‘The Lighthouse’ Film Review: Robert Pattinson Rocks With a Portrait of Madness

Before he has a chance to don Batman’s cowl, Pattison teams with Willem Dafoe to rip into this black-and-white fever dream with demented glee

The Lighthouse Willem Dafoe Robert Pattinson
Photo by Eric Chakeen

Forget VR, pay no mind to 3-D and don’t even think about introducing a new frame rate — the most immersive film experience of the year can be found in Robert Eggers’ “The Lighthouse,” a throwback black-and-white fever dream, shot in boxy 1.33.1 and filled with arcane lingo delivered with demented glee by Robert Pattinson, Willem Dafoe and no one else.

It rocks.

A richly textured portrait of two men on the far edges of society intensifying each other’s descent into madness, “The Lighthouse” lulls like a sea song, knocks like a wave and had an absolutely hypnotic effect on audiences at the Cannes Film Festival, where the film made its world premiere as part of the Director’s Fortnight sidebar.

The craft is meticulous and the level of detail elaborate, but the story itself is simple as can be. Somewhere off the coast of New England, sometime in the late 19th century, two lighthouse keepers spend a month tending a remote post and lose their bloody minds.

Ephraim Winslow (Pattinson) is the more inexperienced of the two. A one-time logger on the run from his past, he is at first a man of very few words. But that’s no matter, because crusty old mariner Tom Wake (Dafoe) is more than happy to fill in any and all dead air with another seafarer’s tale. Wake may be curtly demanding by day, but he opens like a clam once the rum flows — in fact, he’s so generous with sea tales and so stingy with everything else that we don’t learn either character’s name until 30 minutes in.

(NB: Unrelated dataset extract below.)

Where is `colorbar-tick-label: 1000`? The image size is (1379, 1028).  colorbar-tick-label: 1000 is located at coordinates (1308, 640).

Working with the same ethnographic impulse that informed his previous film “The Witch,” Eggers stuffs the film with verbal tics and tall tales of a hyper-specific milieu (one imagines Eggers cracked open his copy of “Moby-Dick” more than a few times), because his devotion to period authenticity includes speech patterns and dialects long gone.

The coarse vulgarities of grunting “wickies” (there’s a word you’ll learn!) can sound awfully alien to modern ears, but the two leads commit so deeply and with such evident joy that their language washes over you like Shakespearean prose, carrying the listener away.

Both Pattinson and Dafoe seem to have a great time — you could not say as much for their characters, I suppose — letting madness take its toll, and both abide by the rule of “go big or go home.” Dafoe carries more of the dialogue for the first half, but Pattinson anchors things with a sturdy physical performance that will no doubt calm those concerned about a certain reported upcoming role.

When he does get to loosen to his tongue, the actor tears into his lines with scenery-chewing glee, at one point delivering an invective- and insult-filled monologue that the Cannes audience greeted with mid-film cheers.

As with most movie about characters going cuckoo, the form follows suit. Cinematographer Jarin Blaschke’s 35mm coal-and-ash lensing grows more expressionistic in shade, the scenes grow more hallucinatory and the film’s rhythm and editing becomes faster and looser, to get us better into the headspace of two men who are drunk out of their minds.

Because the film is tied to Ephraim’s perspective — and by about halfway through, that character ain’t all there upstairs — Eggers effectively gaslights the audience scene after scene, creating contrasts and oppositions between actions and moments we see on screen and the ways our characters describe and react to them.

That technique works all the more because of the film’s mesmerizing aesthetic and tone. Either you have to surrender to “The Lighthouse” right from the beginning or never at all. So when Eggers starts pulling the rug, we fall down with it and start questioning our own minds.

It’s a devious strategy that makes us question the film, but never the filmmaker. On that we can be clear: This guy knows what he’s doing.